__Problem details__.
Output every line below exactly.
───── Provided information
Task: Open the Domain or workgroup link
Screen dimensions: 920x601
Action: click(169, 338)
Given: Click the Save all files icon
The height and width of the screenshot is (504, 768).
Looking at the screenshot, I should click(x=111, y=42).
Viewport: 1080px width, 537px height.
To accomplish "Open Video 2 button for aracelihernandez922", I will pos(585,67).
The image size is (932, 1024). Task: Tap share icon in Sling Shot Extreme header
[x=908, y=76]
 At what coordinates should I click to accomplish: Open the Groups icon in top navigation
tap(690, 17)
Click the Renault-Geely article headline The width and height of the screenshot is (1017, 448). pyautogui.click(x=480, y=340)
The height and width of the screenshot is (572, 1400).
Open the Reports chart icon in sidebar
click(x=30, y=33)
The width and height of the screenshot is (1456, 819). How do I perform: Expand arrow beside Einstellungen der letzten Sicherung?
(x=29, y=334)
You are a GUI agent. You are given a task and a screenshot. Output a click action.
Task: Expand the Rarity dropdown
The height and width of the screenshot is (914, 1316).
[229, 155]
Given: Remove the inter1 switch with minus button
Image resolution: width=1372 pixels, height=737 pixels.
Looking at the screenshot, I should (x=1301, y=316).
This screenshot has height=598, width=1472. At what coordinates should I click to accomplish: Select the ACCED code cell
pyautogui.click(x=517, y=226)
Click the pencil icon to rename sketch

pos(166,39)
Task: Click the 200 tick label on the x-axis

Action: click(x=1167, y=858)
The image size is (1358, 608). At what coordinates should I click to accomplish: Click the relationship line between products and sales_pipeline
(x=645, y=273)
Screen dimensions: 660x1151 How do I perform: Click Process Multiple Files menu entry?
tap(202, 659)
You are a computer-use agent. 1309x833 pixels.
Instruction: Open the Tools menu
──────────
__Answer space__.
Task: Open the Domain or workgroup link
Screen dimensions: 920x601
Action: click(169, 338)
Given: Click the Save all files icon
The height and width of the screenshot is (504, 768).
Looking at the screenshot, I should click(x=111, y=42).
Viewport: 1080px width, 537px height.
To accomplish "Open Video 2 button for aracelihernandez922", I will pos(585,67).
The image size is (932, 1024). Task: Tap share icon in Sling Shot Extreme header
[x=908, y=76]
 At what coordinates should I click to accomplish: Open the Groups icon in top navigation
tap(690, 17)
Click the Renault-Geely article headline The width and height of the screenshot is (1017, 448). pyautogui.click(x=480, y=340)
The height and width of the screenshot is (572, 1400).
Open the Reports chart icon in sidebar
click(x=30, y=33)
The width and height of the screenshot is (1456, 819). How do I perform: Expand arrow beside Einstellungen der letzten Sicherung?
(x=29, y=334)
You are a GUI agent. You are given a task and a screenshot. Output a click action.
Task: Expand the Rarity dropdown
The height and width of the screenshot is (914, 1316).
[229, 155]
Given: Remove the inter1 switch with minus button
Image resolution: width=1372 pixels, height=737 pixels.
Looking at the screenshot, I should (x=1301, y=316).
This screenshot has height=598, width=1472. At what coordinates should I click to accomplish: Select the ACCED code cell
pyautogui.click(x=517, y=226)
Click the pencil icon to rename sketch

pos(166,39)
Task: Click the 200 tick label on the x-axis

Action: click(x=1167, y=858)
The image size is (1358, 608). At what coordinates should I click to accomplish: Click the relationship line between products and sales_pipeline
(x=645, y=273)
Screen dimensions: 660x1151 How do I perform: Click Process Multiple Files menu entry?
tap(202, 659)
You are a computer-use agent. 1309x833 pixels.
Instruction: Open the Tools menu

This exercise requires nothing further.